Prospective jurors in Municipal Judge Bernard S. Selber’s court were told that the film, “Scorpio Rising,” confiscated when Getz was arrested March 7, will be shown in court.
Manager Arrested
Getz was taken into custody at the Cinema Theater, 1122 N Western Ave., by four Hollywood police officers, after they had viewed the motion picture.
The arresting officers said the film dealt principally with homosexuality.
Getz, of 2186 Broadview Terrace, told officers that the picture was produced by Kenneth Anger, who recently was awarded a $10,000 grant by the Ford Foundation for the production of a documentary film on automobiles.
From the Van Nuys Valley News, December 10, 1964:
Lewd Film Conviction Reversed
The appellate department of Superior Court today had reversed the Municipal Court obscenity conviction of a theater manager after declaring the film “Scorpio Rising” is not hard core pornography.
An all-woman jury last May 13 convicted Michael A. Getz 24, of 2186 Broadview Terrace, Los Angeles, of exhibiting a lewd film at the Cinema Theater, 1122 N Western Ave., Hollywood.
However, Judges Harold P Huls, A. Curtis Smith and Frank Swain found that the movie, which deals principally with homosexuality, does not fall under the obscenity statute, which defines obscenity to mean: “..that to the average person, applying contemporary standards, the predominant appeal of the matter taken as a whole is to the prurient interest…”
Municipal Court Judge Bernard S. Selber had sentenced Getz to a $500 fine or 50 days in jail.
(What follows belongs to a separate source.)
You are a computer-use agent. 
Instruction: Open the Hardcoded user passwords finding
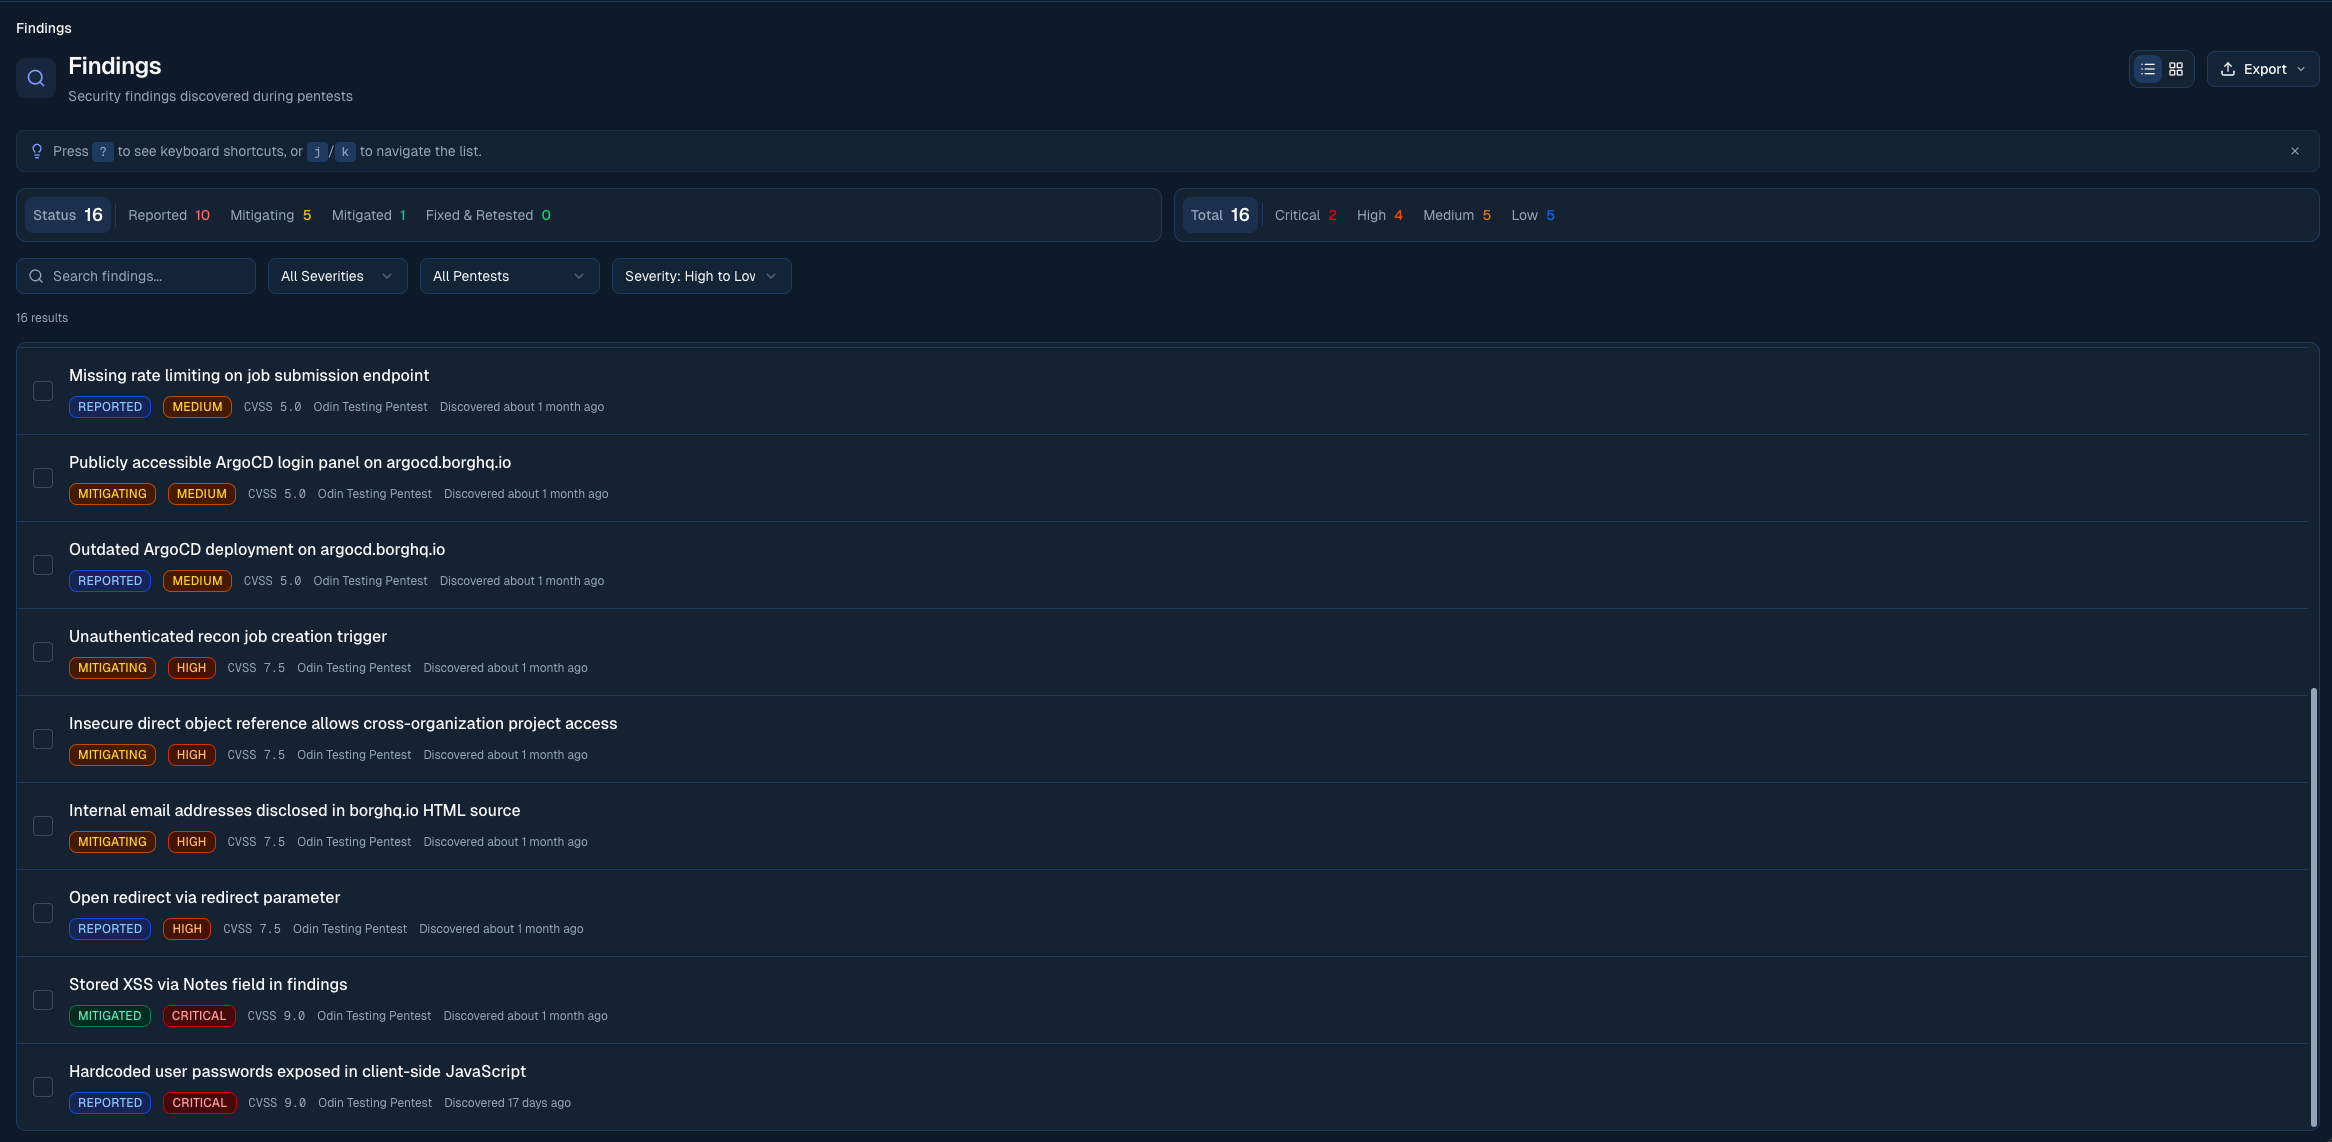click(297, 1070)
Sentence was stayed pending appeal.
The appellate judges ordered the conviction reversed and the charge was dismissed.
Underground Film Journal notes: Looking at this case from a historical perspective, it seems absolutely ludicrous that it even happened, especially when the only “crime” here is that some imagery appeared to have some homosexual overtones. In 1964, it was a crime to even appear to be gay.
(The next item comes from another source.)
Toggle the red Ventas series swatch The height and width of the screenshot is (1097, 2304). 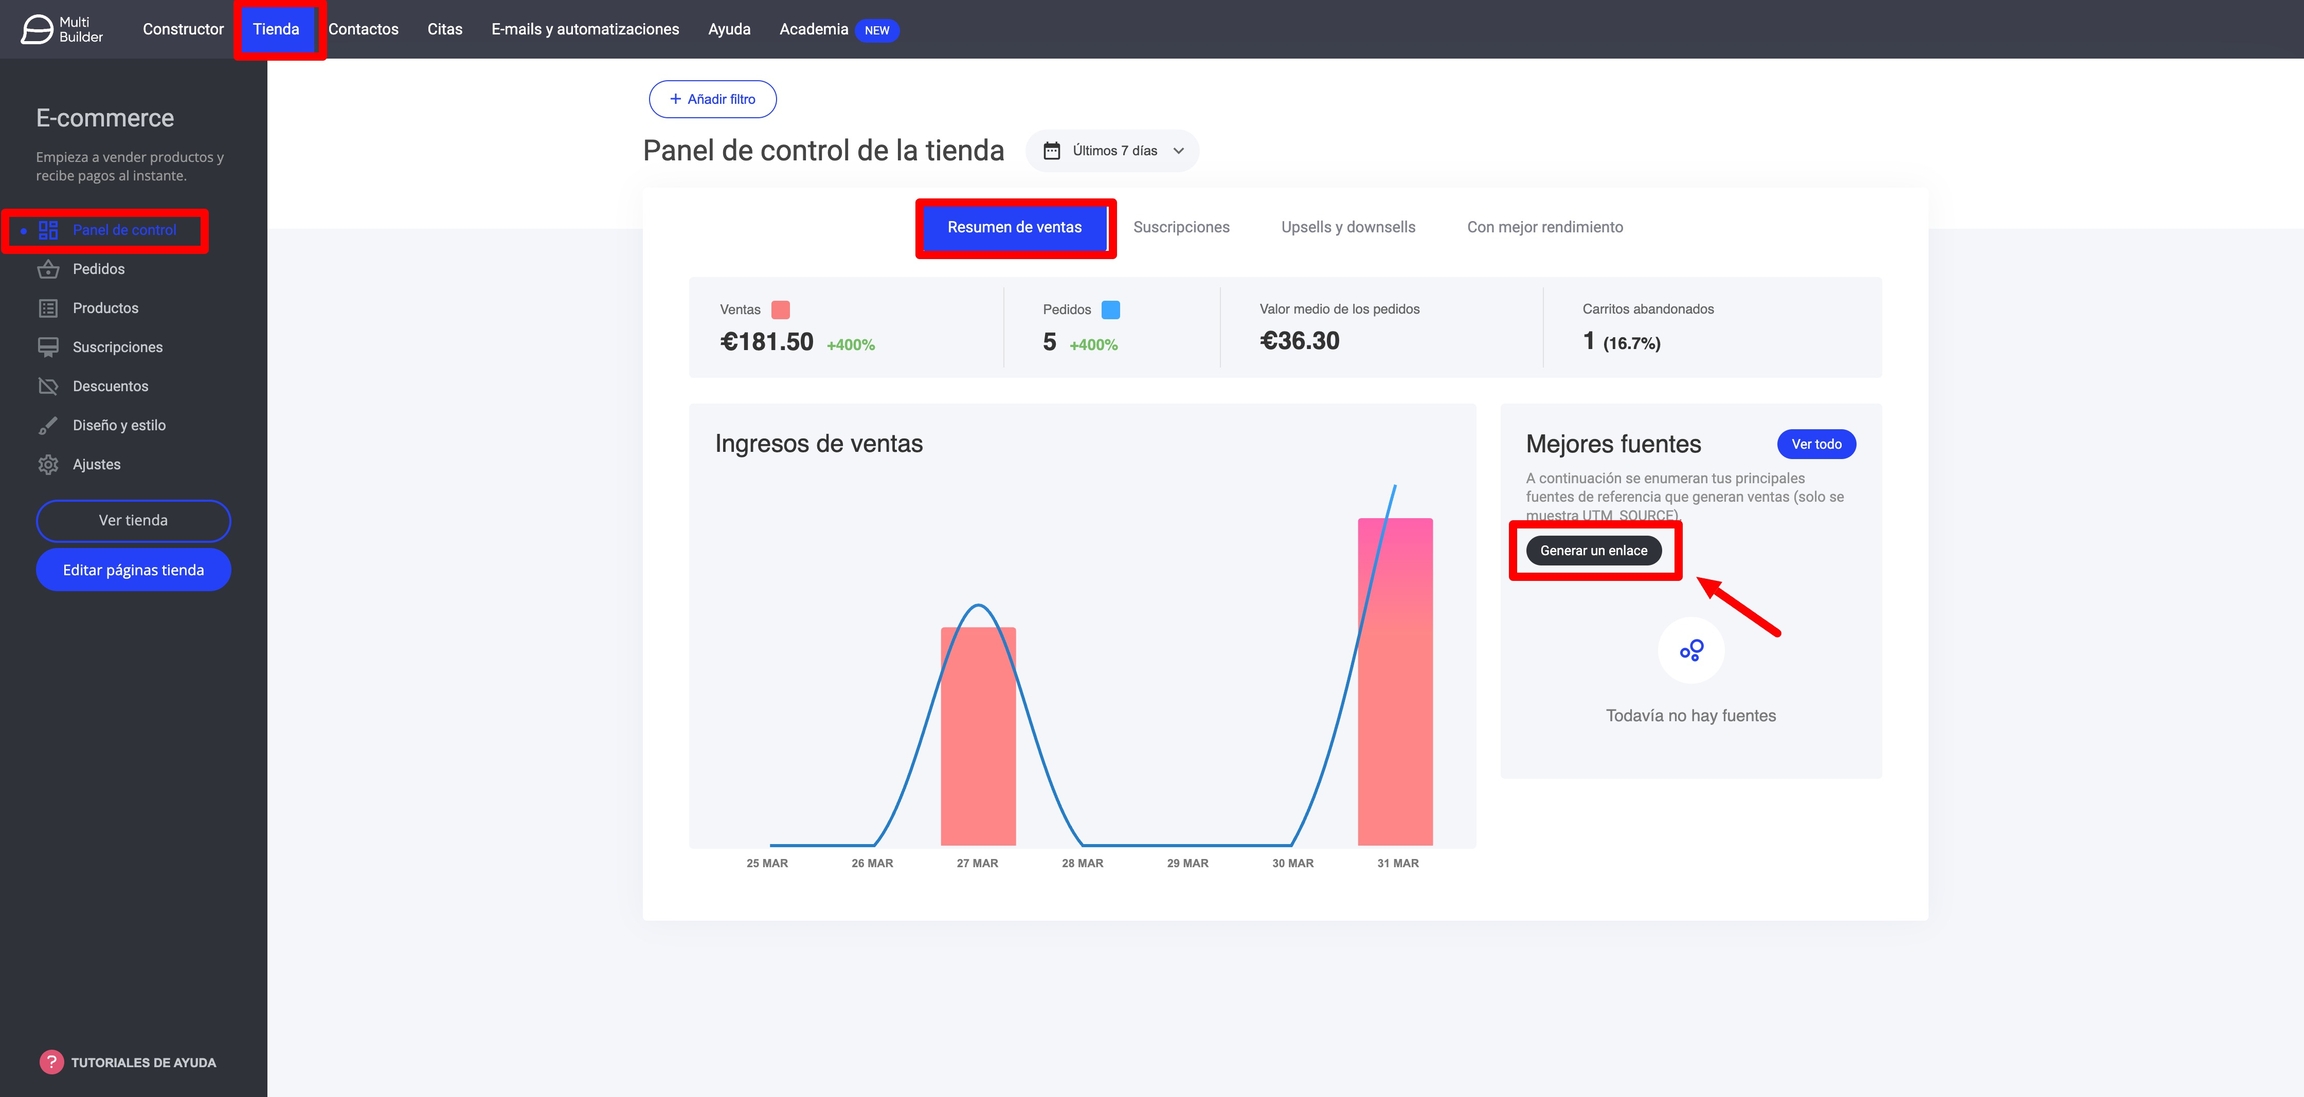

Perhaps the most hilarious aspect of the entire event is that in response to Scorpio Rising being confiscated, the Cinema Theater replaced the film with Anger’s earlier film, Fireworks, which arguably is even more overtly homosexual.
Mike Getz would go on to have long career as a film programmer. The Alternative Projections project recently interviewed Getz about his career and about the Scorpio Rising incident. The interview gives an interesting insight into what it was like programming underground films in the ’60s.